The surrogate will be the child’s legal mother. Nonetheless, at birth, the bill provides that the gestational surrogate will be the legal mother. The intended parents can only apply to the court seeking a parental order that will transfer legal parentage from the surrogate to them a minimum of 28 days after the birth of the child. The surrogate must consent to this transfer of parental rights or she will remain the child’s legal mother, and there appears to be nothing that the intending parents can do about this. Part 7 makes it clear that the surrogate’s consent can only be dispensed with by the court if she is either deceased or cannot be located. 

This requirement around consent is extremely strict when compared to the original draft of the bill that was published as far back as 2017. 

In the original draft, it was provided that the court could waive the requirement for the surrogate’s consent to a parental order “for any other reason the court considers to be relevant” which, if it had been retained in the current bill, would at least have offered a potential life-line to intending parents who might find themselves in this predicament. Indeed, one wonders whether this provision was intentionally removed from the bill to make domestic surrogacy as perilous an undertaking as possible for Irish intended parents.

In 2014, in the “surrogacy case” of MR v an tArd Chláratheoir, the Supreme Court made it clear that any future legislation concerning surrogacy would be “of doubtful constitutional validity” if it precluded surrogate-born children from being part of a constitutional family. Of course, the only “family” recognised by the Constitution is the married family in Article 41. So, allowing a gestational surrogate to arbitrarily withhold consent to a parental order being made by a court in favour of married parents (whether same-sex or opposite-sex) without any possibility for the court to dispense with her consent — except in the two extreme circumstances noted above — might prove to be a constitutionally infirm aspect of the bill if challenged in court by married intended parents.

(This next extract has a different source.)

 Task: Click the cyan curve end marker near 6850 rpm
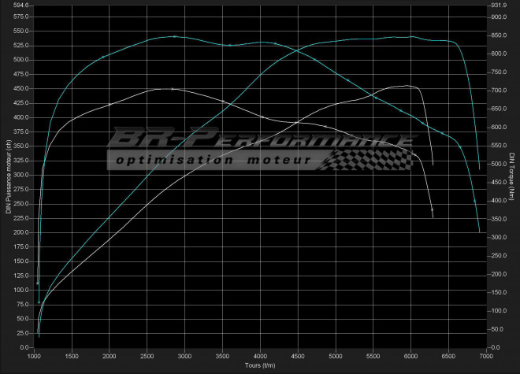474,202
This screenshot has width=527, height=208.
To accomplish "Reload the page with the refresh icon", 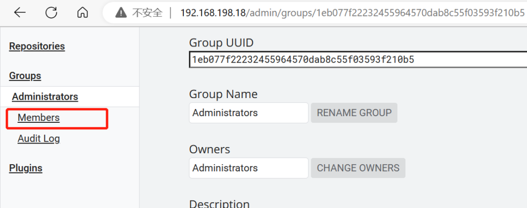I will [51, 13].
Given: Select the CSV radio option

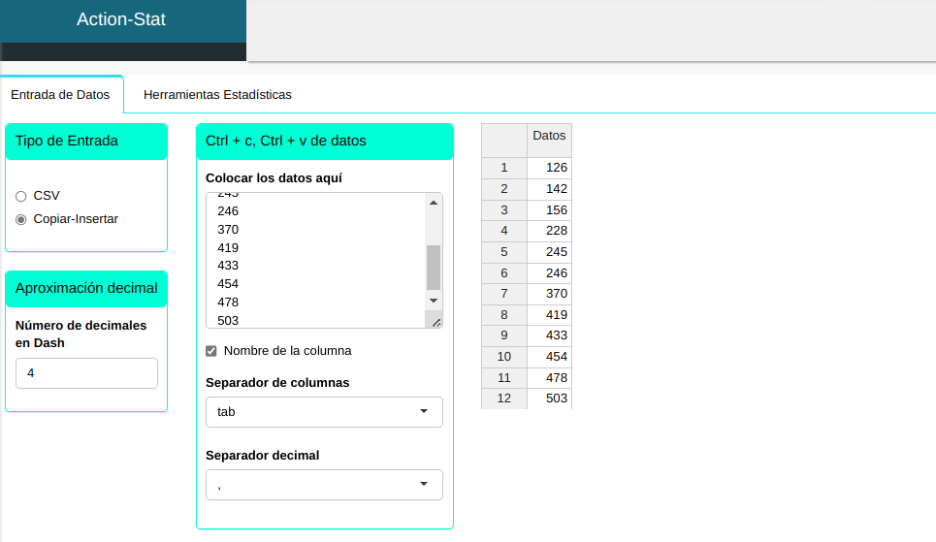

Further, given that children’s rights are expressly protected in Article 42A of the Constitution, a child-centred reason for waiving the surrogate’s consent should be provided in the bill. In the context of adoption, Section 31 of the Adoption Act 2010, as amended, allows the High Court to dispense with the need for the natural mother’s consent where she fails, neglects or refuses to give her consent to the making of an adoption order.

However, before doing so the High Court must have regard to “the rights, whether under the Constitution or otherwise, of the persons concerned (including the natural and imprescriptible rights of the child)” in Article 42A. One such “natural and imprescriptible” constitutional right of the surrogate-born child might surely be a right to the enjoyment of family life with its intended parents, who are the ones responsible for its birth by initiating the surrogacy arrangement in the first place? If legislation can allow a natural mother’s consent to an adoption to be dispensed with in the manner above, surely it should similarly allow a gestational surrogate’s consent to possibly be dispensed with on the same grounds?

Part 7 creates a complex, hybrid pre-birth State approval and post-birth parental order model for surrogacy arrangements which, if enacted in its current form, could prove frustrating and stressful for intended parents if the surrogate’s consent to a legal transfer of parentage is not forthcoming after the child’s birth.

While evidence indicates that the vast majority of surrogates do not view themselves as the mother of the child they have gestated for the intended parents, this is likely to be of little comfort to intended parents when deciding whether or not to embark on a pathway to parenting that involves substantial emotional investment, some financial investment, various pre and post-birth legal processes, and a certain degree of risk regarding the ultimate legal parentage of a surrogate-born child that will be genetically related to one or both of them.

The State’s restrictive approach to domestic surrogacy is unlikely to encourage many intended parents to avail of surrogacy in Ireland. Many will most likely continue to go to commercial surrogacy jurisdictions where their legal parentage can be recognised at birth.

  • Brian Tobin is lecturer in law at NUI Galway.